(Data items)

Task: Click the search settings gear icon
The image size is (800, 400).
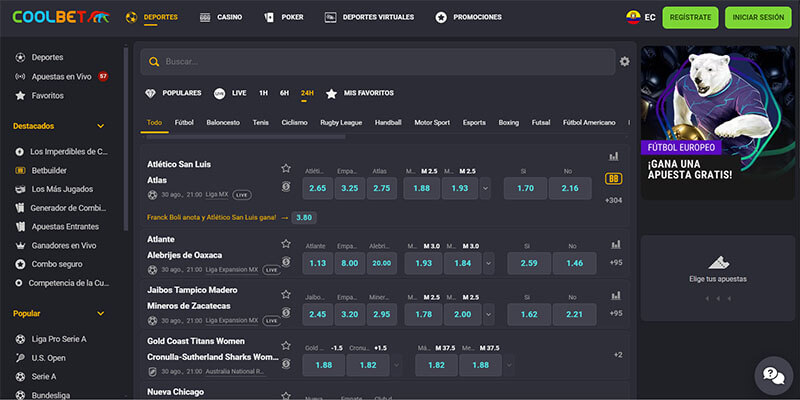Action: pos(625,62)
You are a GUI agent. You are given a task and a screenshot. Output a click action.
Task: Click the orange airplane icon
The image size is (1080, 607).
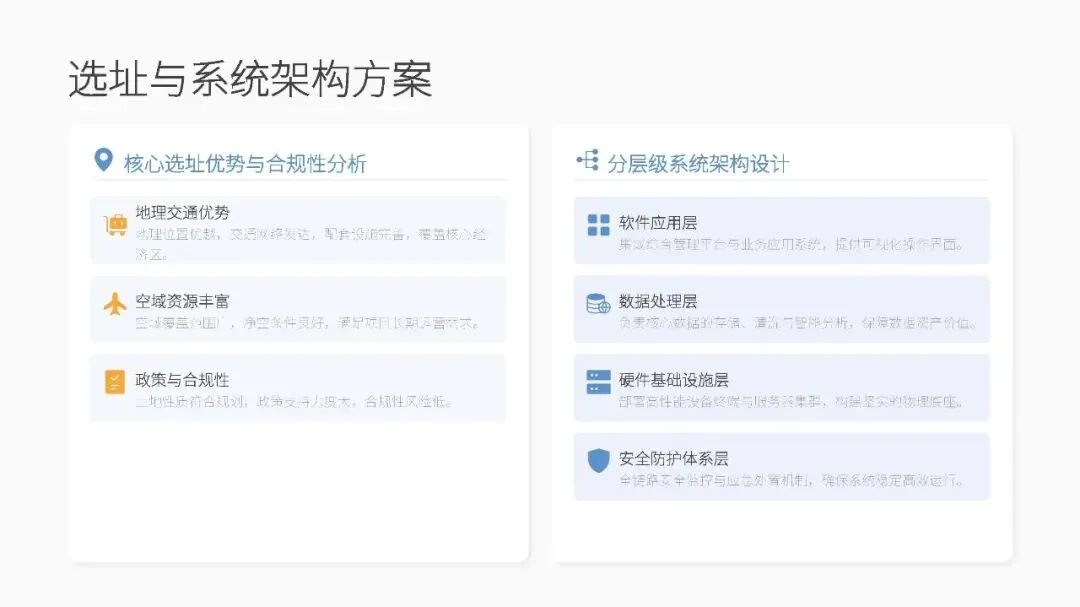115,304
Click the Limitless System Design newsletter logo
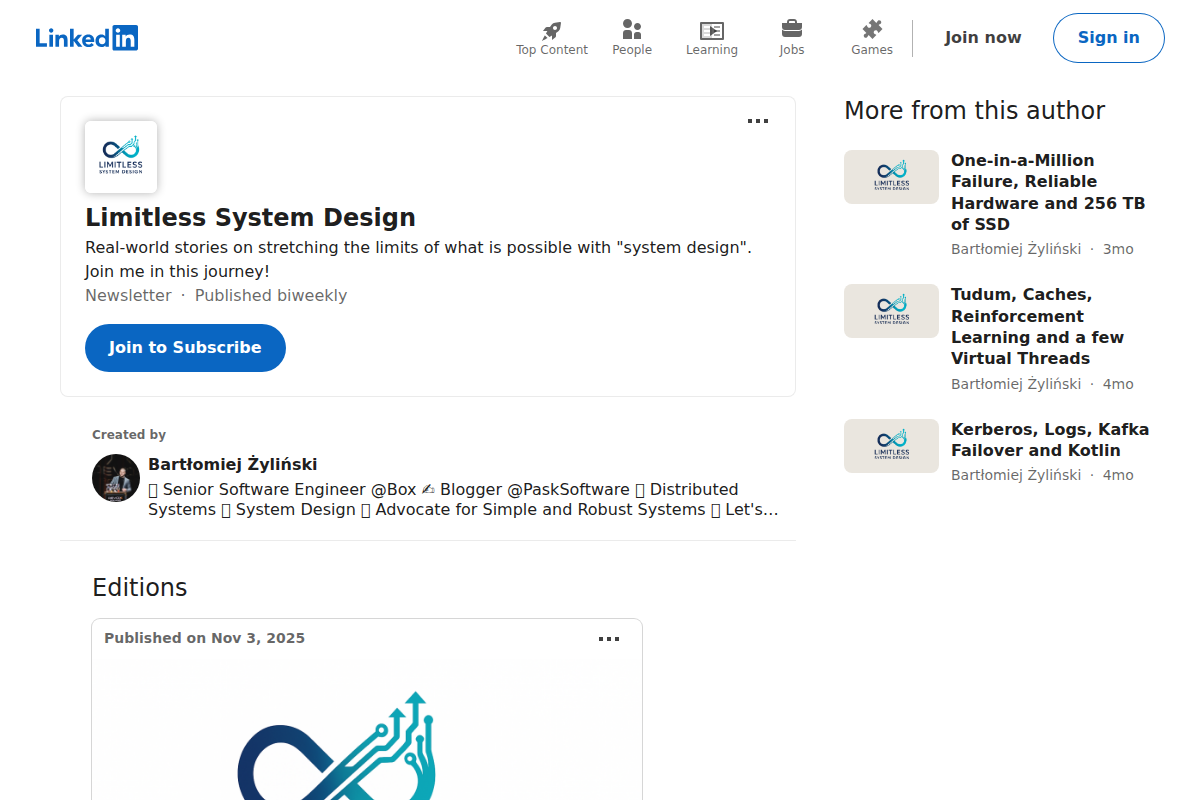Screen dimensions: 1200x800 pyautogui.click(x=120, y=156)
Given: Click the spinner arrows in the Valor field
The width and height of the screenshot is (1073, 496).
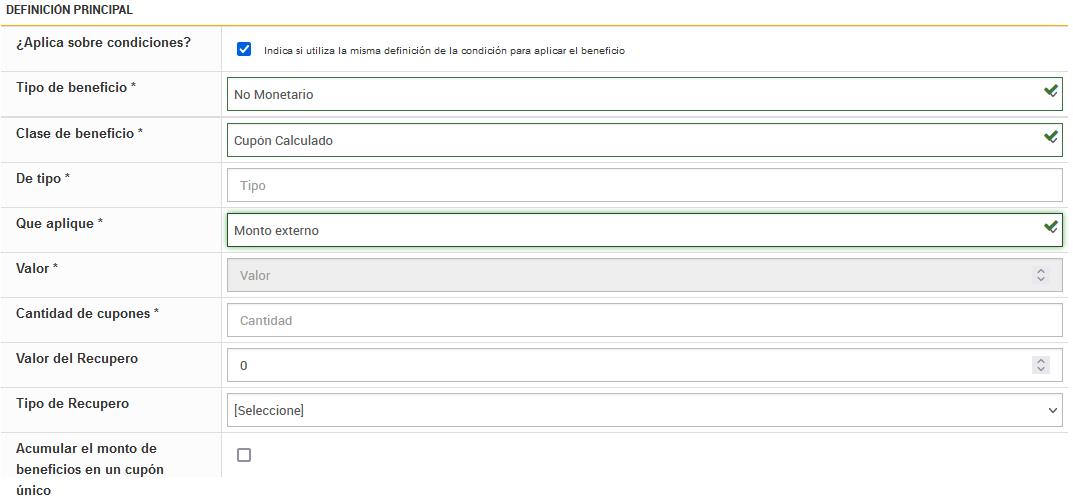Looking at the screenshot, I should [x=1041, y=275].
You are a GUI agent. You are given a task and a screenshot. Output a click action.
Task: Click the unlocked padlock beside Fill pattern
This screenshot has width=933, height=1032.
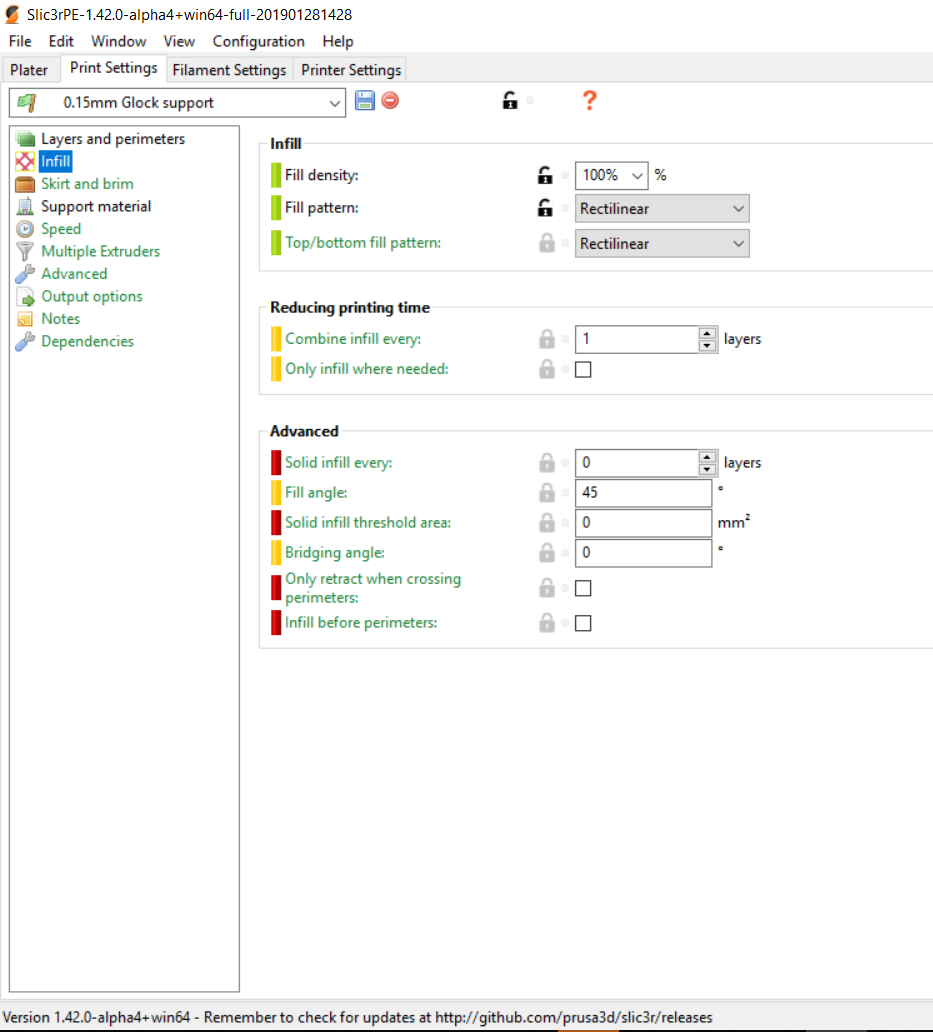545,209
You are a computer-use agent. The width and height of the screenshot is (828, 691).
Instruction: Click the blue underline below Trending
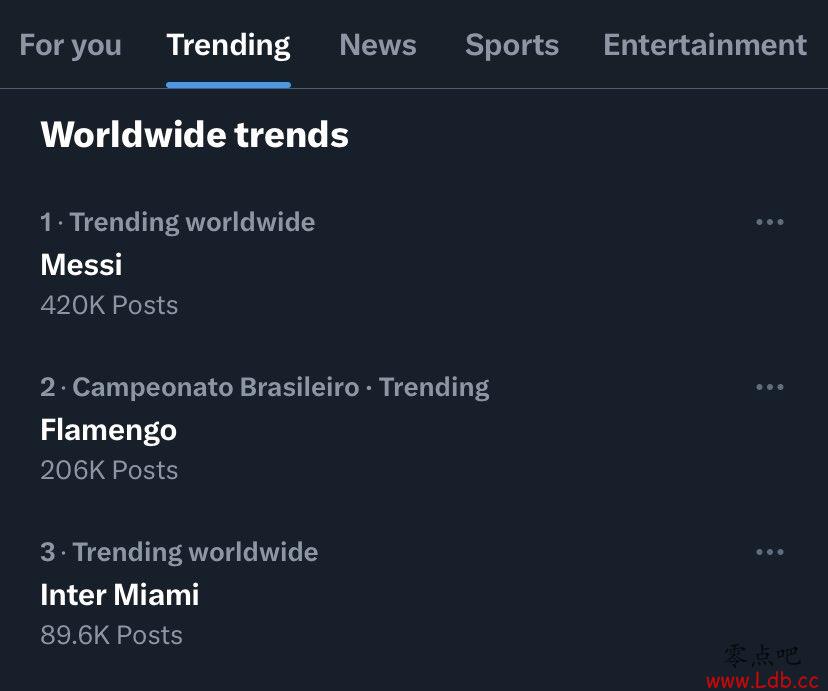(x=228, y=85)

* _ACTION ITEM_:
The pictures should be dropped, and every line above should be set down again exactly.

* _TASK SOLUTION_:
Task: Click the search settings gear icon
The image size is (800, 400).
Action: pos(625,62)
You are a GUI agent. You are given a task and a screenshot. Output a click action.
Task: Click the orange airplane icon
The image size is (1080, 607).
115,304
Click the Limitless System Design newsletter logo
Screen dimensions: 1200x800 pyautogui.click(x=120, y=156)
Given: Click the spinner arrows in the Valor field
The width and height of the screenshot is (1073, 496).
Looking at the screenshot, I should [x=1041, y=275].
You are a GUI agent. You are given a task and a screenshot. Output a click action.
Task: Click the unlocked padlock beside Fill pattern
This screenshot has width=933, height=1032.
545,209
You are a computer-use agent. The width and height of the screenshot is (828, 691).
Instruction: Click the blue underline below Trending
(x=228, y=85)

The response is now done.